Compared to the prior studies, the main contribution of this work is to offer new insights about country-to-DNS importance, which has never been investigated a priori. In addition, the number of websites and countries we select to assess the importance is significantly larger than prior works using hundreds of popular sites and few countries [28], [64], [71].

B. Measurement of DNS

Numerous works have been done to measure the DNS infrastructure with passive or active data collection. The first approach [78], [79] obtains DNS logs from DNS servers [77] and historical database [23], or downloads zone files [8]. The second approach issues DNS queries from vantage points against DNS servers for performance measurement or anomaly identification. Platforms like RIPE Atlas [9], [10], [21], [80], [81], proxy networks [2], [82] and ad networks [83] were leveraged as crowd-sourced vantage points. In addition, researchers use open resolvers, which can be identified through scanning IPv4 address space [3], [39], [84], to forward DNS requests and conduct active measurement [26], [80], [85].

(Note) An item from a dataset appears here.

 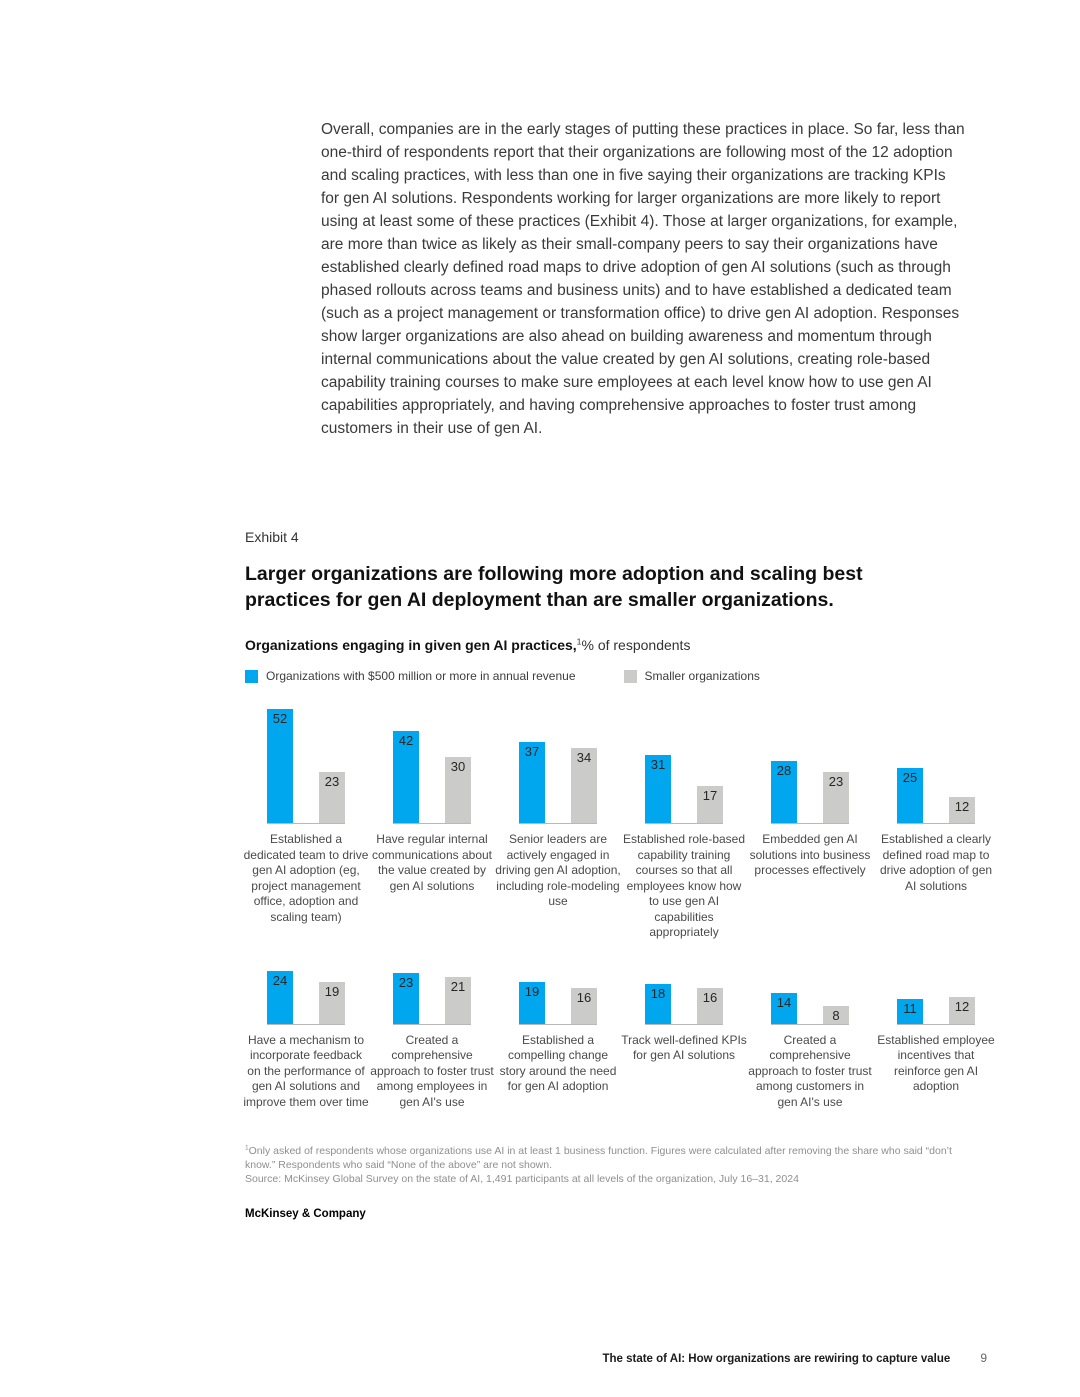 What do you see at coordinates (458, 790) in the screenshot?
I see `small-org-bar: 30` at bounding box center [458, 790].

Our study attempts to assess country importance based on the distribution of nameservers. Previous works have extensively measured nameservers, focusing the aspects like performance [79], [81], [86], [87], security [30], [88], privacy [52], [89], configuration issues [8], [90] and record inconsistencies [9], [10], [21]. Though DNS is designed as a distributed system for reliability, recent studies revealed the trend of centralizing DNS services. For example, [8] showed that SLD names are increasingly sharing nameservers. References [27], [91], [92] discovered that nameservers of popular websites run on a small number of hosting or cloud services. Inter-dependencies were identified between zone files [93], [94], which could damage the reliability of DNS potentially [95]. The results of our study complement prior works regarding the distribution of DNS services, showing that some countries have prominent impacts on the whole DNS infrastructure.

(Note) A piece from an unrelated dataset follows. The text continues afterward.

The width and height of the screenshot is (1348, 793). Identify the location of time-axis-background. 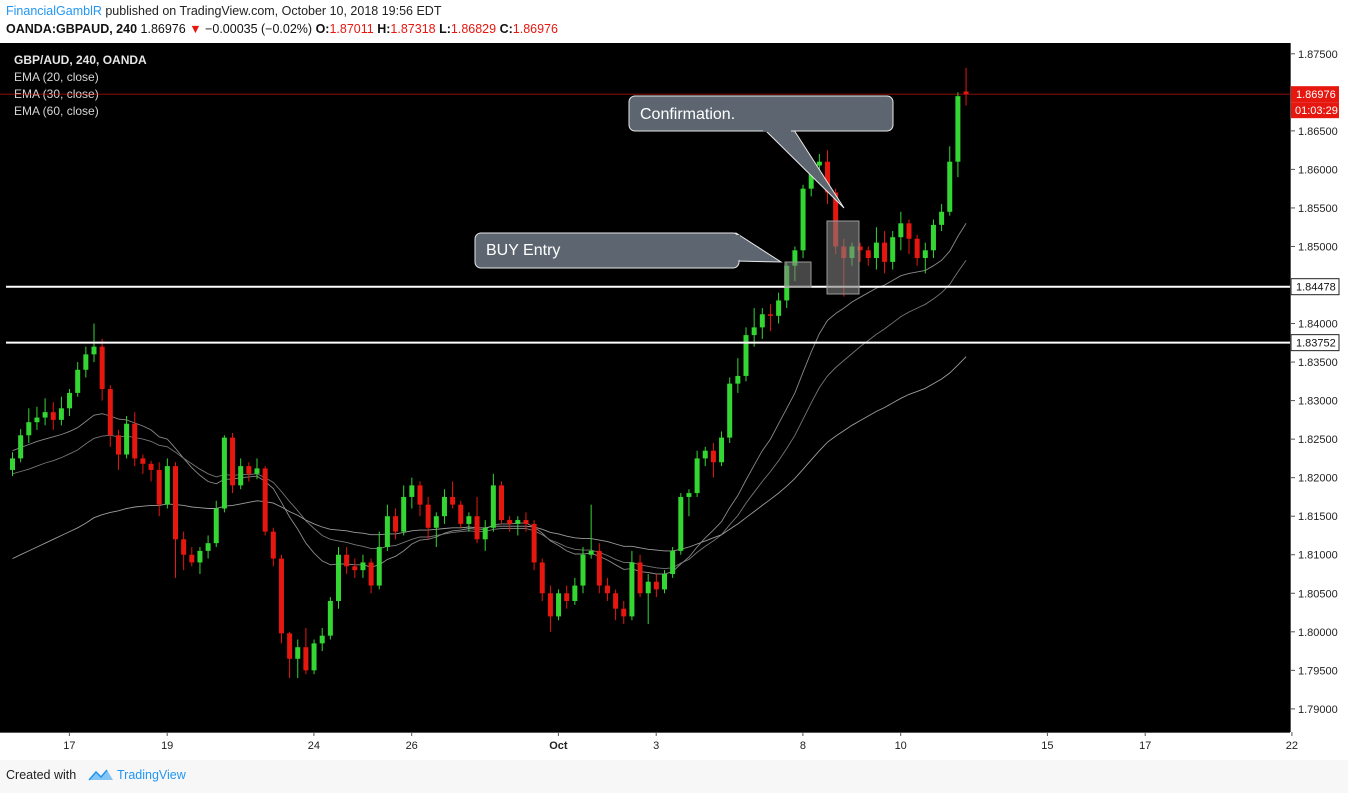
(645, 746).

C. Measurement on DNS and Routing Jointly

To optimize the DNS resolution performance, the routes between users and the nameservers are heavily engineered. IP anycast is a technique leveraged to this end and it has been measured using passive or active analysis [77], [96]–​[99]. On the other hand, route hijack against DNS has been discovered and DNS and routing data are combined to detect such incidents [1], [98], [100]–​[102]. Yet, no prior study has assessed the importance of certain parties related to the DNS infrastructure in the lens of routes, and we make the first attempt.